Script-terminating (runspace-terminating, fatal) errors, as raised by throw and when $ErrorActionPreference = 'Stop' is in effect or when -ErrorAction Stop is passed to cmdlets and advanced functions / scripts and a non-terminating error occurs.
 
The third error type - the most common one - is a non-terminating error, which doesn't affect the control flow at all: by default even processing of the current statement (with remaining pipeline input) continues. As for when cmdlets are expected to use non-terminating vs. terminating errors, see this answer.
Note:
Arguably, there should only ever have been one type of terminating error: script-terminating (fatal), which, if needed, could be handled as merely statement-terminating, with try / catch (see below), but it's too late to change that.
 
For a comprehensive overview of PowerShell's surprisingly complex error handling, see this GitHub docs issue.
 
ConvertFrom-Json, as a compiled cmdlet, emits a statement-terminating error when invalid JSON is provided as input, which explains why execution of your script continues.

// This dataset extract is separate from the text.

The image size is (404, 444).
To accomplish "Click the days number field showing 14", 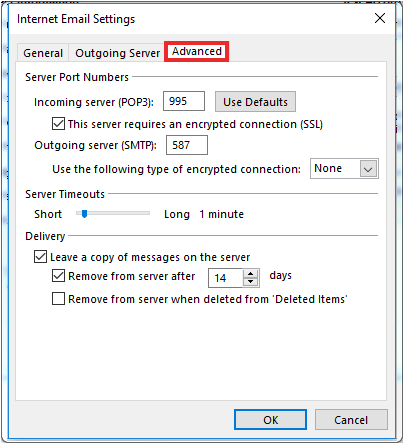I will coord(226,278).
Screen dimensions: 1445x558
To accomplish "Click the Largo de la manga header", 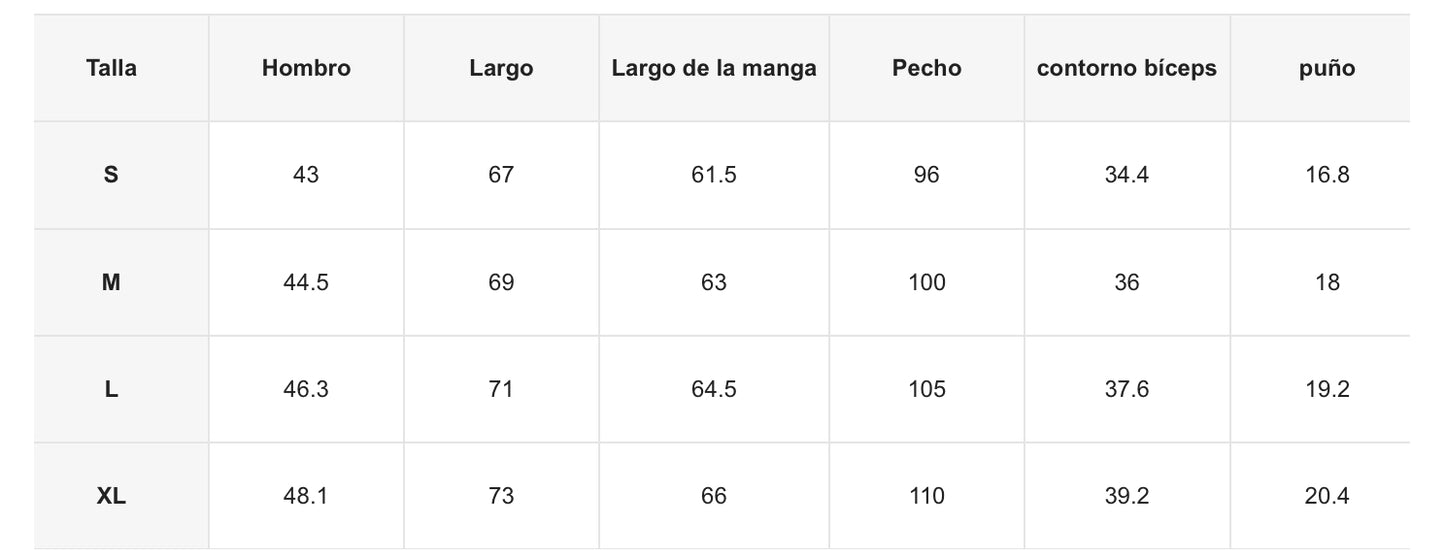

You can use try / catch or trap to catch both statement- and script-terminating errors - but not non-terminating ones by default, unless you promote them to script-terminating ones with -ErrorAction Stop.
By contrast, $ErrorActionPreference = 'Stop' promotes all errors to script-terminating (fatal) ones, including non-terminating ones.
Confusingly, the seeming per-command equivalent, namely passing -ErrorAction Stop to an individual cmdlet, does not promote a statement-terminating error to a script-terminating one - you still need try / catch or trap for that - see below.
The upshot:
- To treat all errors occurring in your scope - including non-terminating ones - as fatal, use 
$ErrorActionPreference = 'Stop' 
# Treat *all* errors in this scope (and descendant scopes)
# as *script*-terminating (fatal).
$ErrorActionPreference = 'Stop'
# Trigger a *non*-terminating error, which is *also* promoted
# to a script-terminating one.
Get-Item NoSuchFile 
# Trigger a *statement*-terminating error, which is promoted
# to a script-terminating one.
# Note: Because of the Get-Item error, this statement isn't reached, 
#       Comment it out to see that this statement too causes a
#       script-terminating error.
$hashtableJson = "asdfg.kjhgf" | ConvertFrom-Json
'This statement is now never reached.'
# Trap both kinds of *terminating* errors and abort.
trap { break }
# Trigger a *non*-terminating error, which is left alone (not
# caught by the trap).
Get-Item NoSuchFile 
# Trigger a *statement*-terminating error, which triggers the trap.
$hashtableJson = "asdfg.kjhgf" | ConvertFrom-Json
'This statement is now never reached.'
- Alternatively, especially if you need you more fine-grained control, use 
try / catch around statements of interest and use throw from the catch block to trigger a script-terminating error. 
try {
  # Trigger a *non*-terminating error, which is left alone (does
  # not trigger the catch block).
  Get-Item NoSuchFile 
  # Trigger a *statement*-terminating error, which triggers the catch block.
  $hashtableJson = "asdfg.kjhgf" | ConvertFrom-Json
} catch {
  throw # Re-throw the *statement*-terminating error as *script*-terminating.
}
'This statement is now never reached.'
[1] It is possible to make an advanced function / script emit a statement-terminating error, namely via $PSCmdlet.ThrowTerminatingError(), but that is both obscure and cumbersome; in practice, it is far more common to use the script-terminating throw statement.